- _Task requirements_: Your job is to return each record exactly, minus any pictures.

- _Given records_:
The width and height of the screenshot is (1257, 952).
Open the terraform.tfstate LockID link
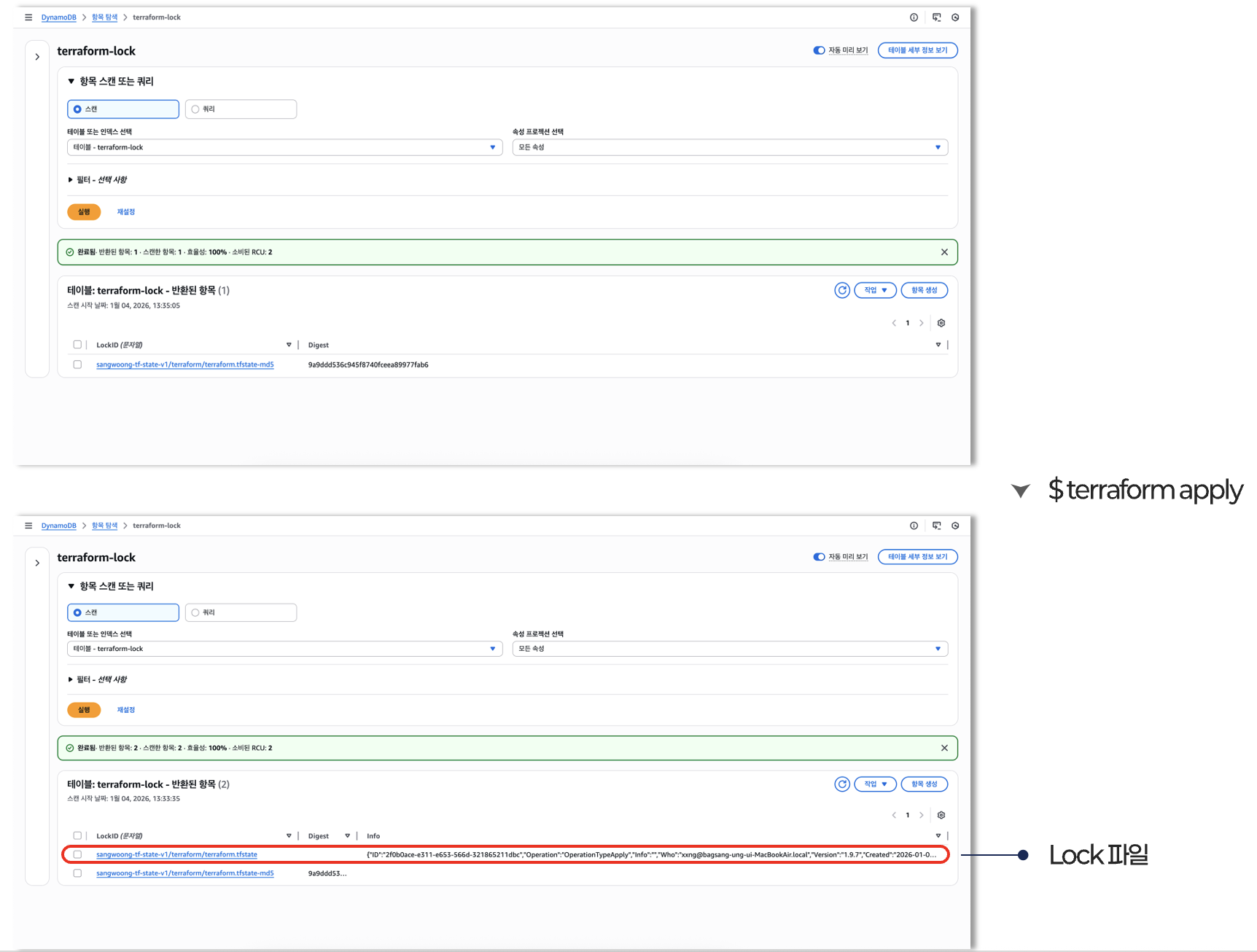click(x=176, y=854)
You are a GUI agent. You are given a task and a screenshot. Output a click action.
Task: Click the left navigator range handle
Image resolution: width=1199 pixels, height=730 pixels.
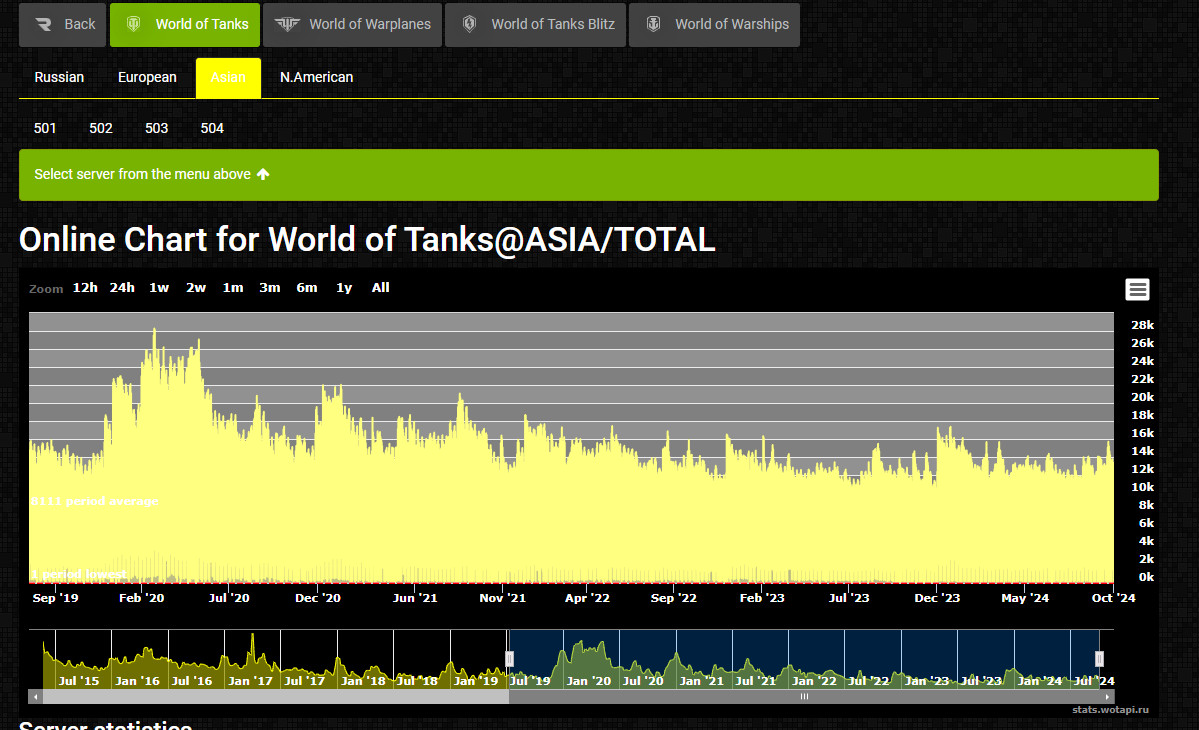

- _Answer box_:
The width and height of the screenshot is (1257, 952).
Open the terraform.tfstate LockID link
click(x=176, y=854)
You are a GUI agent. You are given a task and a screenshot. Output a click action.
Task: Click the left navigator range handle
Image resolution: width=1199 pixels, height=730 pixels.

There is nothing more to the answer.